(openPR) Eines der Grundkonzepte von Webservices und einer service-orientierten Architektur erinnert gelegentlich an die kreativitätsfördernden Plastiksteine aus Kindertagen:
Analog zum Lego-Spiel kombinieren Software-Architekten dabei einzelne Funktionalitäten zu einer neuen Applikation, oder implementieren auf diese Weise die geforderte Geschäftslogik.
Seit der Verfügbarkeit von Breitband-Anschlüsen für den Internet-Zugang eröffnen sich dabei neue Möglichkeiten - der zu nutzende Service muß nicht mehr vor Ort auf einem lokalen Rechner innerhalb des Unternehmens installiert sein, sondern der Anbieter stellt eine bestimmte, definierte Funktionalität über das Internet zur Verfügung.
Im Falle eines adressbezogenen Webservices wäre das beispielsweise die postalische Korrektur, oder eine Bonitätsprüfung.
Die Nutzung eines Webservice über das Internet bringt die bekannten Vorteile mit sich - geringe Hardwareanforderungen für das Client-System, Wegfall der Administrations- und Wartungskosten, im Idealfall eine sehr hohe Verfügbarkeit.
Zahlreiche Vorteile, die auch und gerade für kleinere Unternehmen interessant sind, die für die Lösung eines bestimmten Problems nicht direkt einen Server samt ressourcenhungriger Software anschaffen möchten - oder bei der Wirtschaftlichkeitsbetrachtung zu dem Ergebnis kommen, daß die notwendigen Investitionen in keinem Verhältnis zu dem erwarteten Nutzen stehen.

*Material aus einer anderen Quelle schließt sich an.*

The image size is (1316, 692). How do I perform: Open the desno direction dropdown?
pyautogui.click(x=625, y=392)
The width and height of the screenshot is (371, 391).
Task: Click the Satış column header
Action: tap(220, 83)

Jedoch sehen sich kleinere Unternehmen oftmals vor das Problem gestellt, den gewünschten Baustein geliefert zu bekommen, ohne einen Baumeister im Hause zu haben - der Webservice muß in die Unternehmensabläufe integriert werden, oder doch mindestens in irgendeiner geeigneten Art und Weise angesteuert werden.
Auch die XML-Antwort eines Webservice ist für Endkunden ohne Programmier-Erfahrung eine schwer verdauliche Kost.
Der Service ist - gemäß seiner Definition - nur ein Baustein zur Integration und daher ohne den entsprechenden Rahmen kaum sinnvoll verwendbar, ebenso wie ein Motor ohne das zugehörige Fahrgestell wenig Wirkung entfaltet.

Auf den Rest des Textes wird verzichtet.